Testo -
——

“Amo quel cane odio quel gatto”

Non capisco
la poesia
sulla carriola rossa
le bianche galline
e perché così tanto
dipende
da loro.

Se quella è una poesia
sulla carriola rossa
e le galline bianche
allora ogni frase
può essere poesia.
Basta solo
fare
frasi
brevi

Ecco, ecco quello che per moltissimo tempo ho pensato della poesia: che sia quella cosa per cui

basta solo

fare

frasi

brevi.

Seconda pregiudiziale che da sempre pesa per me nell’approcciarmi alla poesia è il suo essere apparentemente ermetica anche quando non lo è, incomprensibile nella sua urgenza…poco narrativa nella contrazione dell’espressione.

Oggi le cose le vedo diversamente, per tanti motivi, non ultimo, anzi, la scoperta di un libro straordinario della quale devo ringraziare Chiara Carminati che nel suo corso dell’anno scorso ce ne ha letto degli stralci.

Amo quel cane odio quel gatto, di Sharon Creech, edito da Mondador nel 2004 e finalmente tornato disponibile nella nuova edizione con la seconda parte Odio quel gatto, è un romanzo in poesia. Meglio: è un romanzo epistolare in cui le lettere sono scritte con la forma della poesia…quale essa sia lo scopriremo nel corso della lettura, e spero anche un po’ di questo post.

——

Obiettivo -
Riporta dal testo su «Amo quel cane odio quel gatto» il brano compreso tra "Oggi le cose" e "letto degli stralci.", estremi inclusi.

——

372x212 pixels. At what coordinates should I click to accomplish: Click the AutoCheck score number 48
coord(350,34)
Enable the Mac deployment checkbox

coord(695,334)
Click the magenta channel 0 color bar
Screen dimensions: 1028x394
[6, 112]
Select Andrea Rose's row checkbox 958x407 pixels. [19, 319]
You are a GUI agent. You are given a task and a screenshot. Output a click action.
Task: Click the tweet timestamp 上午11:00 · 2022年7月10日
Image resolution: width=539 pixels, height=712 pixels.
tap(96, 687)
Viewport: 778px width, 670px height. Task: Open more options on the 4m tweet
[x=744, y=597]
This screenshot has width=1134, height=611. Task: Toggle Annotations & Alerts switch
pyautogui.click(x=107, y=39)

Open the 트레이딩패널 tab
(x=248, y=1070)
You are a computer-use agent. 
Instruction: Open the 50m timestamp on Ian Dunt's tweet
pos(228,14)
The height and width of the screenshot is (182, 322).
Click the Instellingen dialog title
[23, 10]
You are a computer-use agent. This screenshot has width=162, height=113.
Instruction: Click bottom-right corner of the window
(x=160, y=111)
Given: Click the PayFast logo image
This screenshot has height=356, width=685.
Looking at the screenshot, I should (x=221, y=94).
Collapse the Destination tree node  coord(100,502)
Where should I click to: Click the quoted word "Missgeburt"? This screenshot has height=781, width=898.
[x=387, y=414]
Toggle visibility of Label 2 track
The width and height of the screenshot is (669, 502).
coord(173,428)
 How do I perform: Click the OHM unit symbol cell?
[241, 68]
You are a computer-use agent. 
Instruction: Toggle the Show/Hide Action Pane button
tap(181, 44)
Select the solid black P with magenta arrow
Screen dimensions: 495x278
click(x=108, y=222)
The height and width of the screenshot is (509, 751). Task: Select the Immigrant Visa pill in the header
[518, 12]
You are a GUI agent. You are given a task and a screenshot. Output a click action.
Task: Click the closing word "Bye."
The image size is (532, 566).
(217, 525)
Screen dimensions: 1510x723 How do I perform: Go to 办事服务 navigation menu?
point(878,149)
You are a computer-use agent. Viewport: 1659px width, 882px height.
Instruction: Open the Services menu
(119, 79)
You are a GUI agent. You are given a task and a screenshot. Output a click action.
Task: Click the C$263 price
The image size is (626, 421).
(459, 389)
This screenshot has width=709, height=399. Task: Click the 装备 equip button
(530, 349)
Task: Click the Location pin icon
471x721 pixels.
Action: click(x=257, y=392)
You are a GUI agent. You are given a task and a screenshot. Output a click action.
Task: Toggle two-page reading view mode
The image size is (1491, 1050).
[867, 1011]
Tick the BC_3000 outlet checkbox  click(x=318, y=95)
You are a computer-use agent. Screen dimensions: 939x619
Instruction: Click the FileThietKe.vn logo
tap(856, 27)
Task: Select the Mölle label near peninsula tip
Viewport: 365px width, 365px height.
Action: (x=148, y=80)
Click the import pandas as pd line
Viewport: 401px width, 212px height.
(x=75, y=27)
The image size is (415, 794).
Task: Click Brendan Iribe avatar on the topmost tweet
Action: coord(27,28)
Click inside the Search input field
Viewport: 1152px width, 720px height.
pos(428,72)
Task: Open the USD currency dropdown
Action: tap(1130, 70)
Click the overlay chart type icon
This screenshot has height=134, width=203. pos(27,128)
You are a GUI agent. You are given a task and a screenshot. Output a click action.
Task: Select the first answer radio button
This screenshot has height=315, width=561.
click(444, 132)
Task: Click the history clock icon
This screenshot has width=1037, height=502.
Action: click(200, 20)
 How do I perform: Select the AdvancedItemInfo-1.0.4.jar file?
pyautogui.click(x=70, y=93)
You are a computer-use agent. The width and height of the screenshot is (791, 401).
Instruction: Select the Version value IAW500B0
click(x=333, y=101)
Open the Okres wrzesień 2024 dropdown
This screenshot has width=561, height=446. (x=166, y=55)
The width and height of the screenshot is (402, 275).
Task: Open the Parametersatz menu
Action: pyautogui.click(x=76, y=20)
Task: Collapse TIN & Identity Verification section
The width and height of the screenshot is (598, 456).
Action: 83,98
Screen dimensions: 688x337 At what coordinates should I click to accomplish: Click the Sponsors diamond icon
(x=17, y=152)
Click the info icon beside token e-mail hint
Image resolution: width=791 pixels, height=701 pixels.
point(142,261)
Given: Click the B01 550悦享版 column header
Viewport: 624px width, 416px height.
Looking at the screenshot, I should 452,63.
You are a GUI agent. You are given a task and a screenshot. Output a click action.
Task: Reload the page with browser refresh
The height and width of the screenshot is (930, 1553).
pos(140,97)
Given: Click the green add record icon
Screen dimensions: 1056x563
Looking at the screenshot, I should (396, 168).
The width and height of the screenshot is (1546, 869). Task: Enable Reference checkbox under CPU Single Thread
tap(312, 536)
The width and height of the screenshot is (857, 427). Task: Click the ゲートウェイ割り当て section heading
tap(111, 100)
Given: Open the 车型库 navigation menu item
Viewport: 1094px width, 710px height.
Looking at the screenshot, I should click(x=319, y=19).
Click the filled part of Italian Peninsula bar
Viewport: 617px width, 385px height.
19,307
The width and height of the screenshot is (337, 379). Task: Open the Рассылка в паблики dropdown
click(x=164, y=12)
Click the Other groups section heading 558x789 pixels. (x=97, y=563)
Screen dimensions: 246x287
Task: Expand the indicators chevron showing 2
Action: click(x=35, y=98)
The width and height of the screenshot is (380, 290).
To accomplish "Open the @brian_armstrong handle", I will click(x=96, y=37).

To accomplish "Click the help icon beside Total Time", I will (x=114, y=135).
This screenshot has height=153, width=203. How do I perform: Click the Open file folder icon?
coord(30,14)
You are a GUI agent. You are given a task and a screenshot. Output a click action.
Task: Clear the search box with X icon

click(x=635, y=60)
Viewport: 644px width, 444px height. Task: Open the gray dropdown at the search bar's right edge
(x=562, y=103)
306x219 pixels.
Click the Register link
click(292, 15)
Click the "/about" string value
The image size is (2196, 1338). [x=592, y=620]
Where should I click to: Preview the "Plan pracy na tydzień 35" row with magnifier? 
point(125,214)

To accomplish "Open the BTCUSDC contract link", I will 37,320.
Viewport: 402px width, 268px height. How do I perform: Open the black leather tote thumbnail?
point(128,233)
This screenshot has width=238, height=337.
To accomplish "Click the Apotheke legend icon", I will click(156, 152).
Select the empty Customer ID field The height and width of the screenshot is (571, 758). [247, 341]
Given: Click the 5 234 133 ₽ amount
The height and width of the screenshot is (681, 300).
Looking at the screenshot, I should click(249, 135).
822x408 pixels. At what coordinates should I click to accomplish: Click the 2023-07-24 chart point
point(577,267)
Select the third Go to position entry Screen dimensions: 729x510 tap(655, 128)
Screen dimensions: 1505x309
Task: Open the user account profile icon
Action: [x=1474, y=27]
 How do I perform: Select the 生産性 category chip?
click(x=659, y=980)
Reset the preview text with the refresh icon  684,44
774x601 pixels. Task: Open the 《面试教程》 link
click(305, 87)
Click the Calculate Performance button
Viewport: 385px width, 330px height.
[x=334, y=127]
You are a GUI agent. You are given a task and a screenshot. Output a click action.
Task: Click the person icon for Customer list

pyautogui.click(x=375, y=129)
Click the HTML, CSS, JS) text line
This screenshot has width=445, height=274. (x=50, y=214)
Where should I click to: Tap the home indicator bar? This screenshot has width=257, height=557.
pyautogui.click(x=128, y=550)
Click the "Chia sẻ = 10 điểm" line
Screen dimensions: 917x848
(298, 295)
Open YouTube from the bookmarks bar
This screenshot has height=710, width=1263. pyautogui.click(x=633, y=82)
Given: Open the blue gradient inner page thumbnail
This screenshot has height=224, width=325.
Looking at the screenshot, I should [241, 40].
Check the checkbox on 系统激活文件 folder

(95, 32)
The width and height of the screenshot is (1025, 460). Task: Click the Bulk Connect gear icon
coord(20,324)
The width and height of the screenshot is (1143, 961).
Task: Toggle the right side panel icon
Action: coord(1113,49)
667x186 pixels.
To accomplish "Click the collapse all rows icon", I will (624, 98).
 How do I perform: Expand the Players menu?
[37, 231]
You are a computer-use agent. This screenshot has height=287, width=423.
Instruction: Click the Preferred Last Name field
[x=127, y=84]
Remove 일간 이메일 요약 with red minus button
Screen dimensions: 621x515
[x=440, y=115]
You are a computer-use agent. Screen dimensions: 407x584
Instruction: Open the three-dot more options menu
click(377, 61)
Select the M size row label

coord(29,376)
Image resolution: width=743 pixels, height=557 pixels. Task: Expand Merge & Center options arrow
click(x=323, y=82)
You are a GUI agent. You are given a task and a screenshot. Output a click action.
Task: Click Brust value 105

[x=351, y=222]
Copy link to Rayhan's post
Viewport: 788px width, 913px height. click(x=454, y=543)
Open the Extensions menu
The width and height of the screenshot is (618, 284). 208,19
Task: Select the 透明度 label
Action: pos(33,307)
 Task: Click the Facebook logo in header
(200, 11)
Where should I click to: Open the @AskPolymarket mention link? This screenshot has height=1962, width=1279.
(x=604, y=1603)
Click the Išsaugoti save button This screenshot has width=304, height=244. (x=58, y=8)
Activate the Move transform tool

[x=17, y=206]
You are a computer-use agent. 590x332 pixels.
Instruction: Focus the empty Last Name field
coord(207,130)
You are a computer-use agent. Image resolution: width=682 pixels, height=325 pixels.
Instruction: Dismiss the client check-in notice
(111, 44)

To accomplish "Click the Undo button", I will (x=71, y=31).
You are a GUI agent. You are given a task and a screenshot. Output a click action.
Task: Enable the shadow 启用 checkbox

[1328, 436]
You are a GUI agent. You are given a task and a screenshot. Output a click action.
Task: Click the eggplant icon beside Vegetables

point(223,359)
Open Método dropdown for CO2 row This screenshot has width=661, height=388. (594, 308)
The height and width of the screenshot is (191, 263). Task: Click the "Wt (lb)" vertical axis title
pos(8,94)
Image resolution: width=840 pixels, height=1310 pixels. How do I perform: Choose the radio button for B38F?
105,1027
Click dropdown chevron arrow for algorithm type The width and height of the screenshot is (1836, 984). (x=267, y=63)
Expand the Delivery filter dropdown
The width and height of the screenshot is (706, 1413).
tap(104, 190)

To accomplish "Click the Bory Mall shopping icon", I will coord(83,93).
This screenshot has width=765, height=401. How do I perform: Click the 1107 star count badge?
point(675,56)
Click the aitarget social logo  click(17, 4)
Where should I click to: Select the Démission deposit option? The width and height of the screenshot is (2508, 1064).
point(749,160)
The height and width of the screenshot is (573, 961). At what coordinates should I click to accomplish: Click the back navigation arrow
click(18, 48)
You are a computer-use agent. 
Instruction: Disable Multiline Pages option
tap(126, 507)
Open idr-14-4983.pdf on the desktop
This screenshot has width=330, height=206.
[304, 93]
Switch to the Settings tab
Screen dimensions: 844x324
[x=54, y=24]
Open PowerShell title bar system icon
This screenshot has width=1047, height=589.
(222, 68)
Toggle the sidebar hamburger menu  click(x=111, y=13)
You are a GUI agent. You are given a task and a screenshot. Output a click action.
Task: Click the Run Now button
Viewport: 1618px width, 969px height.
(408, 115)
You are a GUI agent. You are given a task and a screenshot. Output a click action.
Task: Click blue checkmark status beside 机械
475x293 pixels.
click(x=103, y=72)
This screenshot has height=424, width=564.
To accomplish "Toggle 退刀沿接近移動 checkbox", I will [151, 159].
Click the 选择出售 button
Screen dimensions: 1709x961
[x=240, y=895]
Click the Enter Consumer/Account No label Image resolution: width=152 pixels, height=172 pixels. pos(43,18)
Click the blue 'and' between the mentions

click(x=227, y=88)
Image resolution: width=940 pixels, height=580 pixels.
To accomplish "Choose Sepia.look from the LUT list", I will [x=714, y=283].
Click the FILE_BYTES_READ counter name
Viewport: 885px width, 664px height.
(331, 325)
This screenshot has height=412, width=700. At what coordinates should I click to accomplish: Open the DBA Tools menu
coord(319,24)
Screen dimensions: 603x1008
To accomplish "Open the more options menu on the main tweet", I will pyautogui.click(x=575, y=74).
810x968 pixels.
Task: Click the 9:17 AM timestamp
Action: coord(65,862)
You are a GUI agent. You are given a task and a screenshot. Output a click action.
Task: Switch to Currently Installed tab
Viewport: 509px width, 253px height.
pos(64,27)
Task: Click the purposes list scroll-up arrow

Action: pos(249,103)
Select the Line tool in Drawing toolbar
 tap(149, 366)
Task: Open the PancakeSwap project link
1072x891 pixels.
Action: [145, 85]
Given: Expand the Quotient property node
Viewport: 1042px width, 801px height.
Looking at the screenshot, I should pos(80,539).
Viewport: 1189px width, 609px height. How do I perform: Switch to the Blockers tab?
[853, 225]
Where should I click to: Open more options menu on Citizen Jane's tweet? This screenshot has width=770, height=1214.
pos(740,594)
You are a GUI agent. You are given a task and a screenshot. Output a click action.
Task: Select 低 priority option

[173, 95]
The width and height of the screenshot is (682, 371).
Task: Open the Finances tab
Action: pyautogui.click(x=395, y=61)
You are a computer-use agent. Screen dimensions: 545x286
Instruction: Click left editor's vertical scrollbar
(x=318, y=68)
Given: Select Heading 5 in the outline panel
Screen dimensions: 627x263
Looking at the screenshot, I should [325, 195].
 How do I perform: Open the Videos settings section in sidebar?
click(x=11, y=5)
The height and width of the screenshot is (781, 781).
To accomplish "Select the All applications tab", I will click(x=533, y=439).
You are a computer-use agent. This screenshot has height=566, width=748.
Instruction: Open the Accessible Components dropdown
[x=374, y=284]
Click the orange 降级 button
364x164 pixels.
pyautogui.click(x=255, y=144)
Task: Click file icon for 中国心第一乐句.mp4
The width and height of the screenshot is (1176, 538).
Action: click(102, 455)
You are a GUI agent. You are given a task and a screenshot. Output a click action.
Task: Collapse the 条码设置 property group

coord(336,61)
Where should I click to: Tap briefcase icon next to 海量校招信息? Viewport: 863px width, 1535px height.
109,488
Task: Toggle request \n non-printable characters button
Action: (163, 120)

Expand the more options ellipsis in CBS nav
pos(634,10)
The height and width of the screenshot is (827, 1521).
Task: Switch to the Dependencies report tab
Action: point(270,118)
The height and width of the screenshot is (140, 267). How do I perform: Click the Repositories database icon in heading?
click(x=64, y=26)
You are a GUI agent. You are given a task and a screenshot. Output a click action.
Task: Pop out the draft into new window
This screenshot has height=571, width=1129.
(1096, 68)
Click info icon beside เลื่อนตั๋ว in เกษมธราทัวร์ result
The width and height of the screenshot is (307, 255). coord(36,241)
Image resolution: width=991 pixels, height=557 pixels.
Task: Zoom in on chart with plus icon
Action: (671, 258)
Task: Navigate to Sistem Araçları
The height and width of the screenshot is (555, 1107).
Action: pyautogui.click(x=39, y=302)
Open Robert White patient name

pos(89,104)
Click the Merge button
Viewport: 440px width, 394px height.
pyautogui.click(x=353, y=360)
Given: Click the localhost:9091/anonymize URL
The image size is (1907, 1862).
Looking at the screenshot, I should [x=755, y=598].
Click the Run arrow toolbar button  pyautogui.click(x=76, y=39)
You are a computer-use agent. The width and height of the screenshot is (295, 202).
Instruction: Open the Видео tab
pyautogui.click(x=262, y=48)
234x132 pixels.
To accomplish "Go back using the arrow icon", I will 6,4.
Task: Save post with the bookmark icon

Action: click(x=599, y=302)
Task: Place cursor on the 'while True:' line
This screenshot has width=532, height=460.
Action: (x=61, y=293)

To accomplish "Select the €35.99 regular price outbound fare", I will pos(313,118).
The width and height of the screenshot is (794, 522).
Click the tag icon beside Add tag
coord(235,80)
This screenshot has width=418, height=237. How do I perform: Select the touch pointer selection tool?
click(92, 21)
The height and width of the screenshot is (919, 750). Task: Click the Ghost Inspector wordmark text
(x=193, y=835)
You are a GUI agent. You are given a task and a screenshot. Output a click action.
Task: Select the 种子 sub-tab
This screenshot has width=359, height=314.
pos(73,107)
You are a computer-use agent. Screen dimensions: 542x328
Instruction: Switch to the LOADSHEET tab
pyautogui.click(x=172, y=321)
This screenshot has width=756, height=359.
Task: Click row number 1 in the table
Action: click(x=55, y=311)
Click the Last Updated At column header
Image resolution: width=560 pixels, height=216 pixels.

——

Soluzione -
Oggi le cose le vedo diversamente, per tanti motivi, non ultimo, anzi, la scoperta di un libro straordinario della quale devo ringraziare Chiara Carminati che nel suo corso dell’anno scorso ce ne ha letto degli stralci.